Task directions :: For the data below, restate word for word only the lines from the line containing "Open the 2007 year dropdown" through the line containing "Task: Select the", both ends included.

Records to use ::
╭──
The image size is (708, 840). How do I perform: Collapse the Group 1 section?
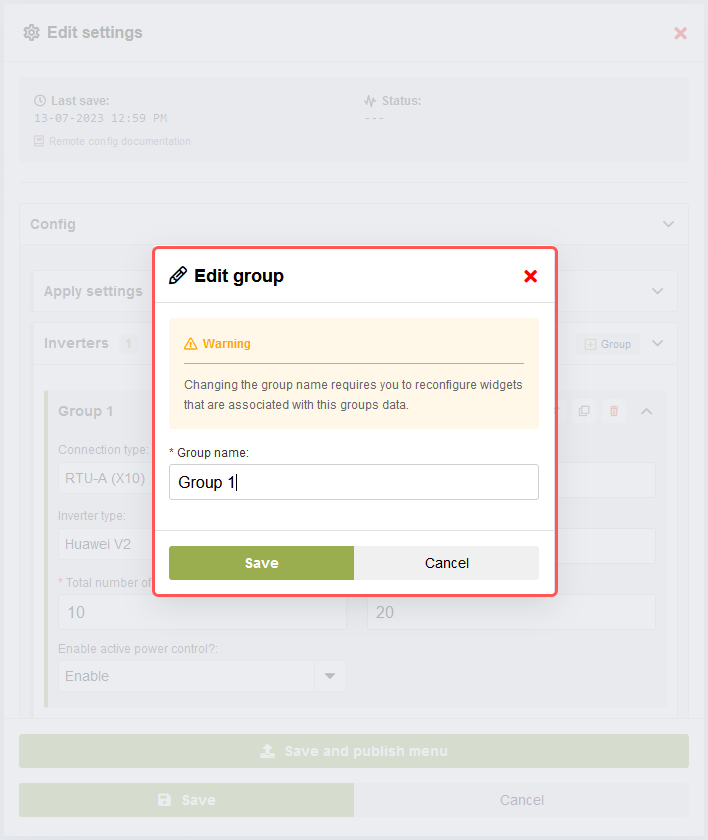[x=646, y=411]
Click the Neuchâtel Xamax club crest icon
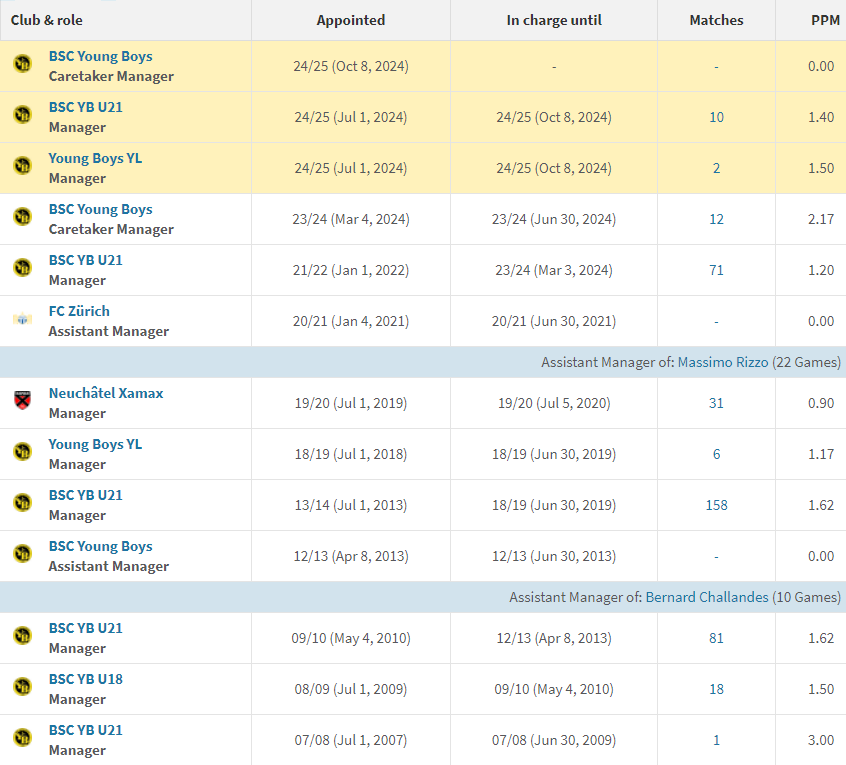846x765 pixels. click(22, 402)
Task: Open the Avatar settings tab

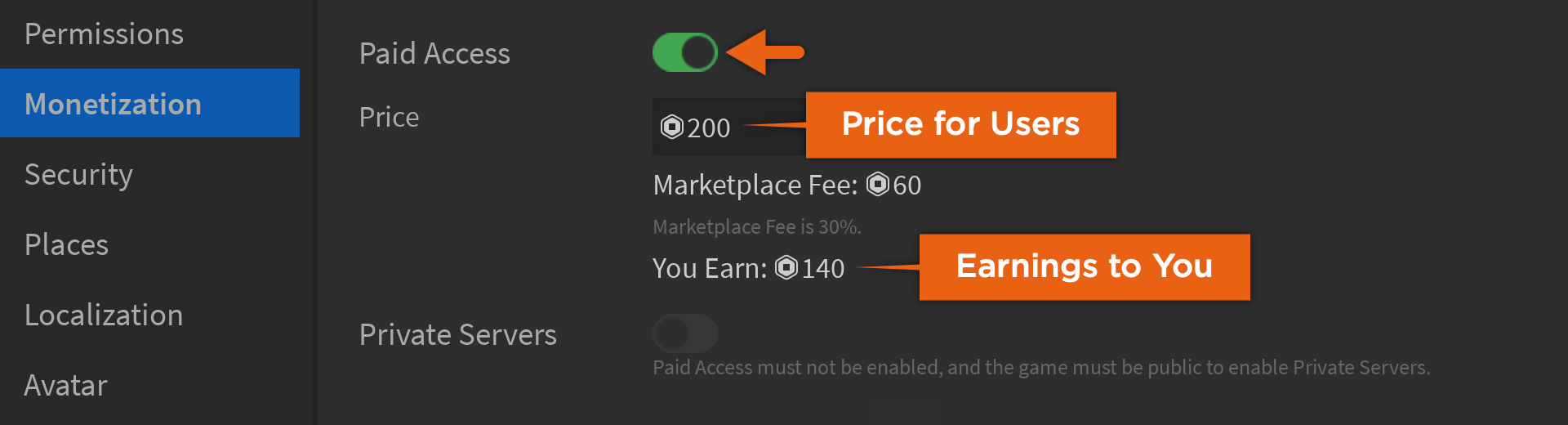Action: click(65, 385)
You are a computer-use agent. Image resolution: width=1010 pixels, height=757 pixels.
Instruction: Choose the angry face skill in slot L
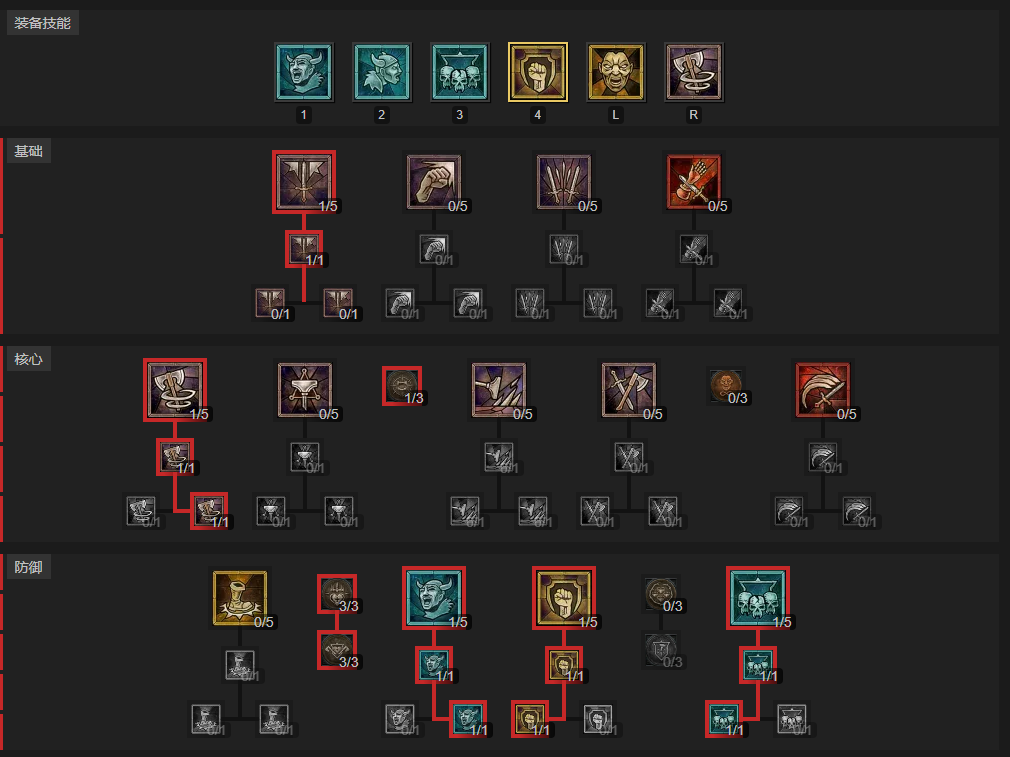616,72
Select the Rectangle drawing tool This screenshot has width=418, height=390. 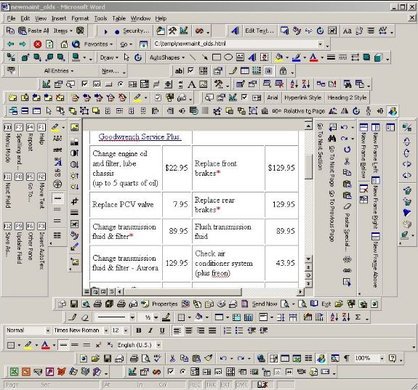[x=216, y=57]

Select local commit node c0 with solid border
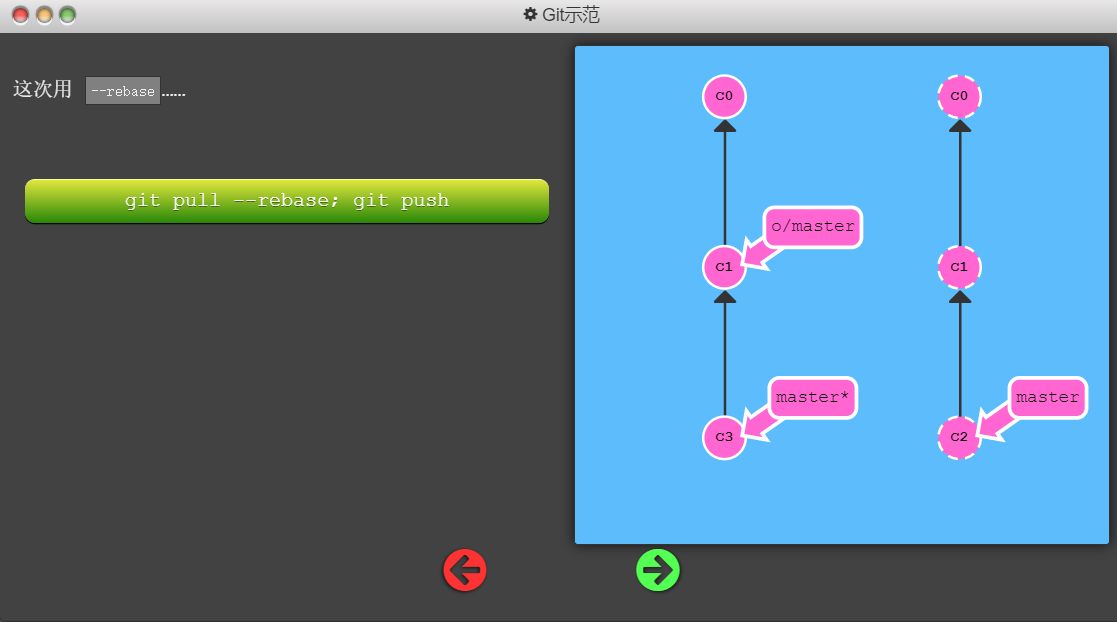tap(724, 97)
╰──
╭──
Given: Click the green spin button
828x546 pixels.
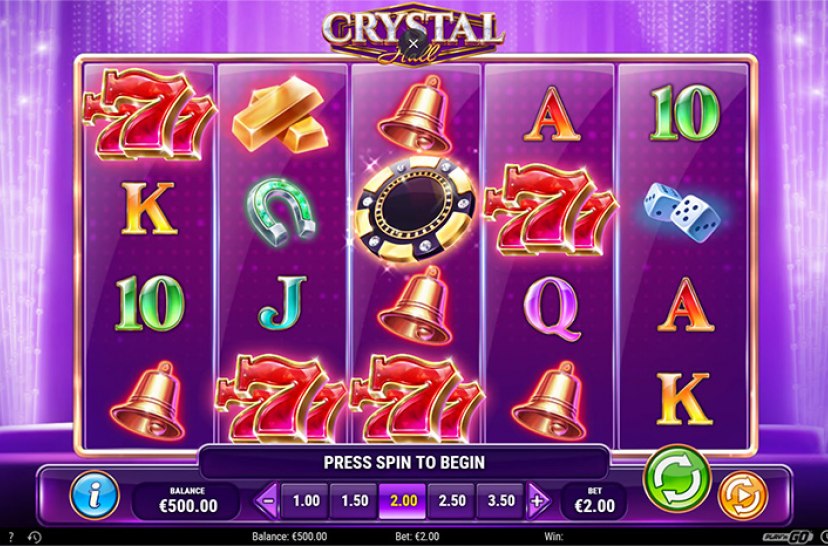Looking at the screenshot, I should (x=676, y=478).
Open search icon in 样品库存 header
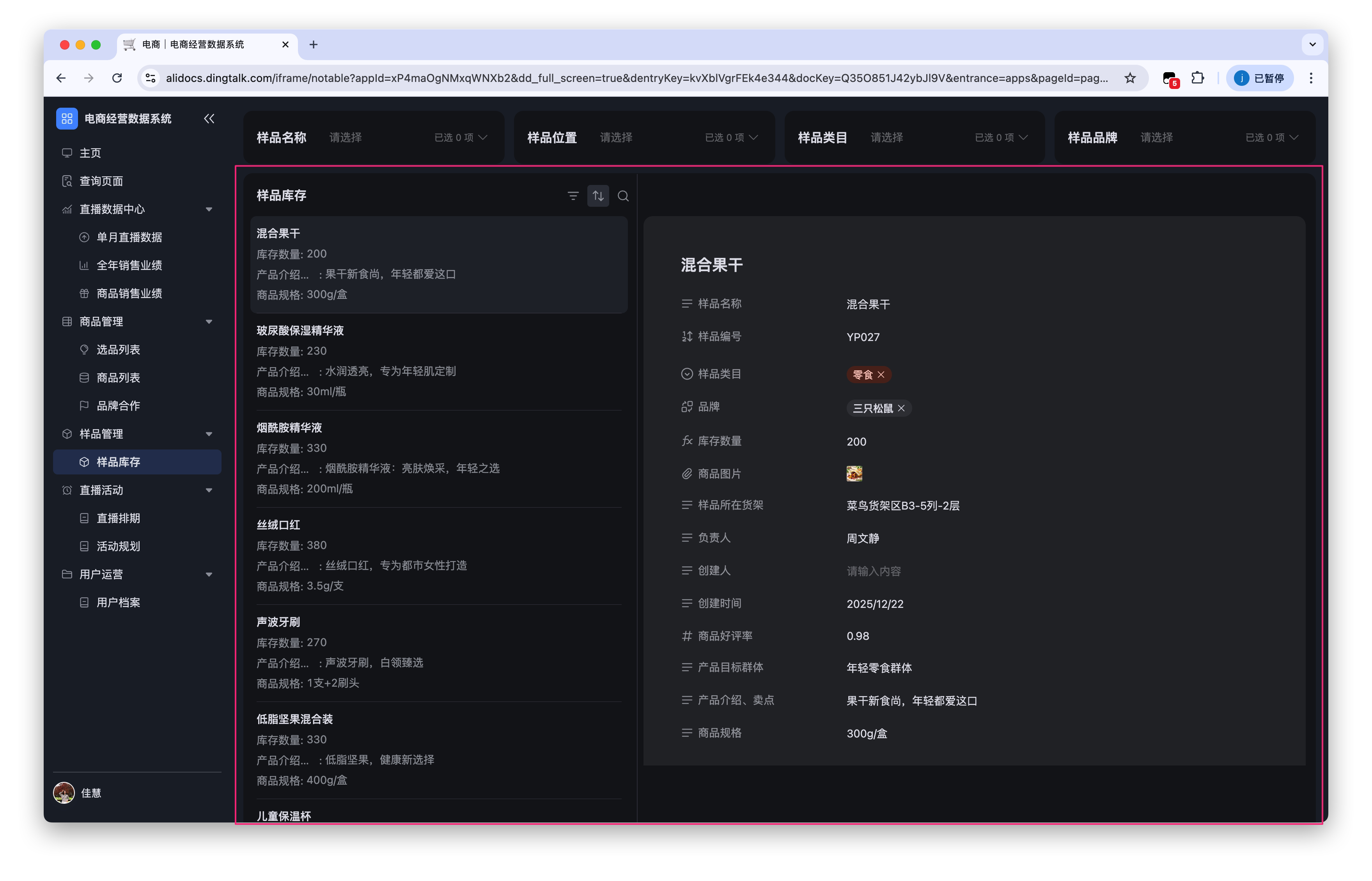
╰──
╭──
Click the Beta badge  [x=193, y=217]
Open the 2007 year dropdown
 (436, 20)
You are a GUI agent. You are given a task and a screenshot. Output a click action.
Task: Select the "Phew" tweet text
╰──
Written answer ::
Open the 2007 year dropdown
 (436, 20)
You are a GUI agent. You are given a task and a screenshot. Output a click action.
Task: Select the "Phew" tweet text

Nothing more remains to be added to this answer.